The ValueModel checks whether your total asset growth, net fixed asset growth, and CAPEX-to-depreciation forecast deviates substantially from the past.
Generelly speaking, it is unrealistic that assets will grow faster than the companies revenues (there are some exceptions i.e. for firms that are in the process of huge projects during an economic downturn). The relationship between CAPEX and depreciation and amortization can tell you how much the firm actually invests in sustaining their business and how much they invest in their growth. While net fixed asset growth in most cases is substantially influenced by CAPEX, there are some exceptions. Net fixed asset growth should roughly match revenue growth and shouldn’t be below 3%. Even for a revenue growth of 0%, one would need to have a good justification for growing net fixed assets below the threshold of 3%. CAPEX should be around 150% of the amount of depreciation. CAPEX usually consists of maintenance CAPEX and growth CAPEX. Maintenance CAPEX should be roughly the same amount as depreciation – while machinery depreciates over time, the firm will replace such machinery with new items to maintain its business. However, if the company wants to grow, as they usually do, they need to invest a substantial amount additionally in the maintenance CAPEX. This is called growth CAPEX and that is the reason why CAPEX must be higher than depreciation.

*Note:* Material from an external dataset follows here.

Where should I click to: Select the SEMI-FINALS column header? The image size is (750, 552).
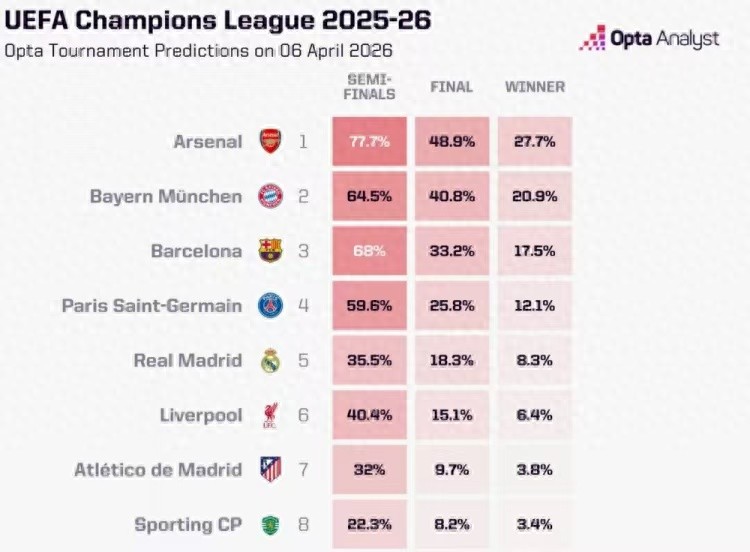point(370,87)
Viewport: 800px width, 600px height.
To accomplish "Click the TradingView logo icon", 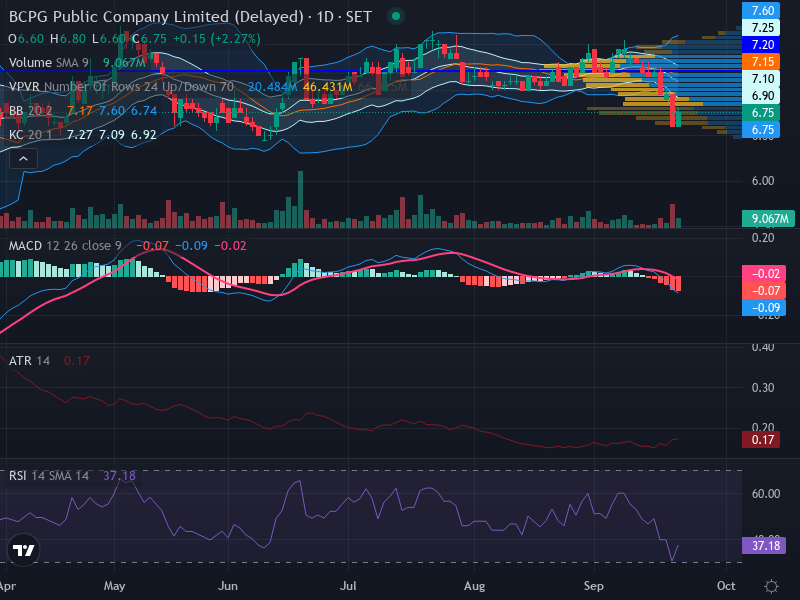I will point(23,550).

Related “Common valuation mistakes” articles
Fixed asset growth is negative or close to zero
As a rule of thumb: Fixed asset growth should roughly match revenue growth. If you don’t expect a revenue growth of 0%, fixed asset growth should not be zero as well. In all other cases we would recommend that you not grow fixed assets below 3%. An easy way to check your assumptions is to have a look at the asset turnover ratio in the forecast sheet under “Forecast variables: Assets” – “Revenue per >currency< of assets”.
Forecasting capital expenditures
There are two types of capital expenditure (CAPEX). One of them is the maintenance CAPEX which is an investment that is required to keep the business running at its status quo. Among other things, this includes new computers to replace old technology, therefore it will not grow the business or attract new customers. As a rough estimate of the maintenance CAPEX, you could use depreciation and amortization. To fund different projects, increase the capacity of the business or attract new customers, the company has to invest in its growth CAPEX. Forecasting capital expenditures of a company can be challenging. There is no rule of thumb to be used in every scenario, however, we collected a few rules to guide you:
1. If the company has only a small amount of depreciation, it can indicate that it is operating old assets. In this case, it would be reasonable to forecast higher CAPEX, which includes the renewal of assets.
2. Depreciation can never be higher than CAPEX in perpetuity.
3. Some analysts use a CAPEX of zero because they do not have specific information. This is incorrect since a CAPEX of zero highly overvalues the company as the free cash flows will be higher than they should be (as CAPEX is not subtracted from NOPAT).
Relationships between items
Many analysts are unsure about the relationship between certain items that they are forecasting.
Depreciation and Capex: As a rough estimate, CAPEX should be around 150% of the amount of depreciation. CAPEX usually consists of maintenance CAPEX, which is the investment amount needed to maintain the current fixed assets to generate revenue, and the growth CAPEX. The maintenance CAPEX should be roughly the same amount as depreciation – while machinery depreciates over time, the firm will replace such machinery with new items to maintain its business. However, if the company wants to grow, as they usually do, they need to invest a substantial amount additionally in the maintenance CAPEX. This is called growth CAPEX and that is the reason why CAPEX must be higher than depreciation.